The signature checking is implemented in two steps:

  1. The signature of all the files to be transfered is saved in a file called signature.sha1 and stored on the Web server. The signature of the signature file is then passed as one of the parameters to the startup script.
  2. The startup script loads the signature file from the Web server and verifies its signature. All other downloads, including the file containing the list of other files, is checked against the values in the signature file. See the pseudo-code below.
  3. wget http://head.fnal.gov/glidein_g1/signature.sha1
    sha1sum known_sha1 signature.sha1
    if $?!=0 then
     exit 1
    fi
    grep files_list signature.sha1 > filelist.sha1
    wget http://head.fnal.gov/glidein_g1/files_list.lst
    sha1sum -c filelist.sha1
    if $?!=0 then
     exit 2
    fi
    for file in files_list.lst do
     wget http://head.fnal.gov/glidein_g1/$file
    done
    sha1sum -c signature.sha1
    if $?!=0 then
     exit 3
    fi
    
    launch scripts

The second point I would like to stress, are the advantages that come from using standard Web technologies. Web technologies are widely used nowadays and there is a plethora of tools that can be readily used.
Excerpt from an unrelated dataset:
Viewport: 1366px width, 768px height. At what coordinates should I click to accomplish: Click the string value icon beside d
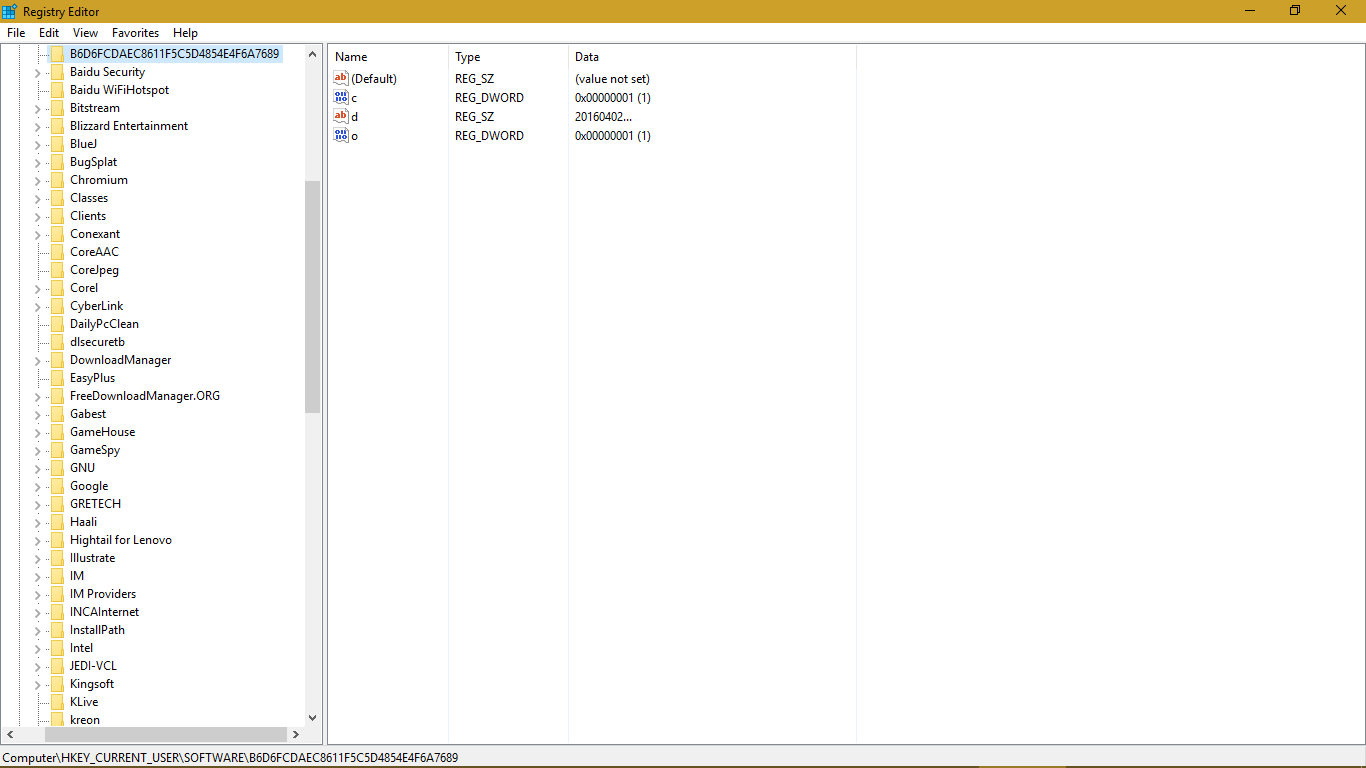point(340,116)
In our case, we can reduce the network load and speed startup times by using a Web cache near the worker nodes, if available. The Glidein Factory was tested with Squid, but other products should work as well. It is also worth mentioning that both OSG and gLite has expressed interest in deploying a Squid server on every Grid site.

More details about the startup script internals and support scripts provided by the current implementation can be found here.